## Work request
What you return must be the lines of the data that hold the word "label".

## Provided entries

===

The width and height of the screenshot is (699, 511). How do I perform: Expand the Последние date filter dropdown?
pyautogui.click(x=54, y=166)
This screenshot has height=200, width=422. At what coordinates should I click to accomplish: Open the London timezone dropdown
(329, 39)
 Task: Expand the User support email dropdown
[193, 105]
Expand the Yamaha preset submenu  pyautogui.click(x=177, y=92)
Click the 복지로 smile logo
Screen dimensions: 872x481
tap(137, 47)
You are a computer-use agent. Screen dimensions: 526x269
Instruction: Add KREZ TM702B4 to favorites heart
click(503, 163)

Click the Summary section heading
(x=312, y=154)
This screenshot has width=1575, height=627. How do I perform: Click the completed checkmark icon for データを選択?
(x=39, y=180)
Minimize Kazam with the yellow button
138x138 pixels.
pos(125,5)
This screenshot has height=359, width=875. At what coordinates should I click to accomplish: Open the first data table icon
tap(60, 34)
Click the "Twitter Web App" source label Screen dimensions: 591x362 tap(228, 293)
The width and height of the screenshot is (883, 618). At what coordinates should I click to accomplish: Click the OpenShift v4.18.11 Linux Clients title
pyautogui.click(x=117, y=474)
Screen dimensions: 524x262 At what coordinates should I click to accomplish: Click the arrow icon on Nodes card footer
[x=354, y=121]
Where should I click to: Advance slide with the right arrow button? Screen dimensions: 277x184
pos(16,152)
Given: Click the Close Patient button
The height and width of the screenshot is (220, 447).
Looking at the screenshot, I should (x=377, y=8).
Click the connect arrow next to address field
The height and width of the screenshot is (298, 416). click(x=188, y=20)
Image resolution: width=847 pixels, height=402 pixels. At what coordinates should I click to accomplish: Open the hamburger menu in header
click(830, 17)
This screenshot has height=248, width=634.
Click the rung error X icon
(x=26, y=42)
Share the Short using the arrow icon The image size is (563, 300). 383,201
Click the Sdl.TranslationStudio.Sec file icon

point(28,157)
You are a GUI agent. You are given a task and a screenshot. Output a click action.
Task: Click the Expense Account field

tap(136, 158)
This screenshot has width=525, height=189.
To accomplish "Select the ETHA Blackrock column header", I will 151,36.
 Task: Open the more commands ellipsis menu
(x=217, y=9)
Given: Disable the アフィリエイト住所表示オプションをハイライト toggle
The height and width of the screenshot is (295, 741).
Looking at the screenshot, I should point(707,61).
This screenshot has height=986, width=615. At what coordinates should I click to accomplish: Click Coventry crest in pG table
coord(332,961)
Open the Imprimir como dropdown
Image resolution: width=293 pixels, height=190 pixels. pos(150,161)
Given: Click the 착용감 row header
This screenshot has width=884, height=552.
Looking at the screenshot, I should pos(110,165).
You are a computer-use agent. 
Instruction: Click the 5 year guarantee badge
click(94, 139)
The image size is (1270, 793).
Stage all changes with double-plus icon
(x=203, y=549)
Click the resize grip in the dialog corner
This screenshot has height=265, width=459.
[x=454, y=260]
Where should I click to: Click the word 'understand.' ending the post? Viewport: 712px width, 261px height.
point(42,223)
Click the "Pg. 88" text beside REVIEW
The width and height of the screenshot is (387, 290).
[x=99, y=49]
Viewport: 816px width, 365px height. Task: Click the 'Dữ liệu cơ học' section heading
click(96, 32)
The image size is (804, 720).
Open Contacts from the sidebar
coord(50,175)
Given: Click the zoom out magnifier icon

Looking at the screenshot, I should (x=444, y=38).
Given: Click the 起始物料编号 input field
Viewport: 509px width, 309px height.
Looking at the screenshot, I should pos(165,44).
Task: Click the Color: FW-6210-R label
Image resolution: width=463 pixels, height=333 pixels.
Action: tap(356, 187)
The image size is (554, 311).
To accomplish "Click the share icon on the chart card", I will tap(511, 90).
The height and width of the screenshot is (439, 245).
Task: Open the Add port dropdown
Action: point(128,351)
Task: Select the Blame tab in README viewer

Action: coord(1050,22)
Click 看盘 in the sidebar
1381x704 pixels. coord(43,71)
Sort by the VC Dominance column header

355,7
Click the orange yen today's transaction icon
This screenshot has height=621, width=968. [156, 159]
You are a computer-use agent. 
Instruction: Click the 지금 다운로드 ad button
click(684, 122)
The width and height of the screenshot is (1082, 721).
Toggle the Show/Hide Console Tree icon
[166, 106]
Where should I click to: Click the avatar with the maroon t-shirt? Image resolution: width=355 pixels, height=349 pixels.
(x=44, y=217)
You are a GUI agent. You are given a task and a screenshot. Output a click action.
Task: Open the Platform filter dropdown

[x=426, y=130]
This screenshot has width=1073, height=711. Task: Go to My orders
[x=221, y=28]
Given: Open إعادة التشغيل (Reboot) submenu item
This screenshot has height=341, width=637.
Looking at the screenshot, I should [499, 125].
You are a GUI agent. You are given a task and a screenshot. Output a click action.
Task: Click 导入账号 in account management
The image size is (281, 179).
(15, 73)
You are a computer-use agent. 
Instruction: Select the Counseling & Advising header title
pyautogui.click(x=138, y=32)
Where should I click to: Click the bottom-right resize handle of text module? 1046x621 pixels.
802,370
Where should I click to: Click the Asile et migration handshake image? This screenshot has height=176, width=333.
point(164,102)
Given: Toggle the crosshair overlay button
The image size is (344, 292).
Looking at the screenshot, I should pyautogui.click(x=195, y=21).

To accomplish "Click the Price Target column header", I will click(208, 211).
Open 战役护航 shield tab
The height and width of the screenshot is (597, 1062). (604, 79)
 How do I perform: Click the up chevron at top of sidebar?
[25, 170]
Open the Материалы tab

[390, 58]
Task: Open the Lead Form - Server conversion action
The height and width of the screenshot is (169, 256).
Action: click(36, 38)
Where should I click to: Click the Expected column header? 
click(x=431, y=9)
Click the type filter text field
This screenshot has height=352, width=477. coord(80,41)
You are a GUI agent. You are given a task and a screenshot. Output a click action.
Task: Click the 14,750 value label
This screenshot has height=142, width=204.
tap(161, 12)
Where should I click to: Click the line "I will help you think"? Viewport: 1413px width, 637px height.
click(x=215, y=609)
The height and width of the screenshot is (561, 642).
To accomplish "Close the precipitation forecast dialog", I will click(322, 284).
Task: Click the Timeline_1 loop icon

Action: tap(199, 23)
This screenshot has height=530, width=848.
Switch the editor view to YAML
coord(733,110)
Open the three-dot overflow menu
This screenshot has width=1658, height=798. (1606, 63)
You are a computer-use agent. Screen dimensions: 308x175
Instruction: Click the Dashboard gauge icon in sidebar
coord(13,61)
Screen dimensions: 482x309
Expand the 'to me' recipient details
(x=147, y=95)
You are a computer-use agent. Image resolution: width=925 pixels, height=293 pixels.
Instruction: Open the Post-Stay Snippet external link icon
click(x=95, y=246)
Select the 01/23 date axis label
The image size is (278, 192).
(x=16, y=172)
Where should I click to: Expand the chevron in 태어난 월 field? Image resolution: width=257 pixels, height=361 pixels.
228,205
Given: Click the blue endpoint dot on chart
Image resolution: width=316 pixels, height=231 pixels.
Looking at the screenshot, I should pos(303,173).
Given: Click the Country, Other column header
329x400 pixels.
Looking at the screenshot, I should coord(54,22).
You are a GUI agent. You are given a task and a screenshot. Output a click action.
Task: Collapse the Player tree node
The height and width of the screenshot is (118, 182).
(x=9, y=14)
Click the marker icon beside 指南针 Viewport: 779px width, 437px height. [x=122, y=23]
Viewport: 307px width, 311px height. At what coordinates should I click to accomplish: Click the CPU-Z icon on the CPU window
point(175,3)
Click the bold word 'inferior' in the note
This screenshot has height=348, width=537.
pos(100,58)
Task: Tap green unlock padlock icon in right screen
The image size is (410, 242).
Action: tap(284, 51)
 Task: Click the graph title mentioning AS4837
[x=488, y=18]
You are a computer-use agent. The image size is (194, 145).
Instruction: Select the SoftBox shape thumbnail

===

## Output for this task
Click the "Twitter Web App" source label Screen dimensions: 591x362 tap(228, 293)
Task: Click the Color: FW-6210-R label
Task: Click the 14,750 value label
Select the 01/23 date axis label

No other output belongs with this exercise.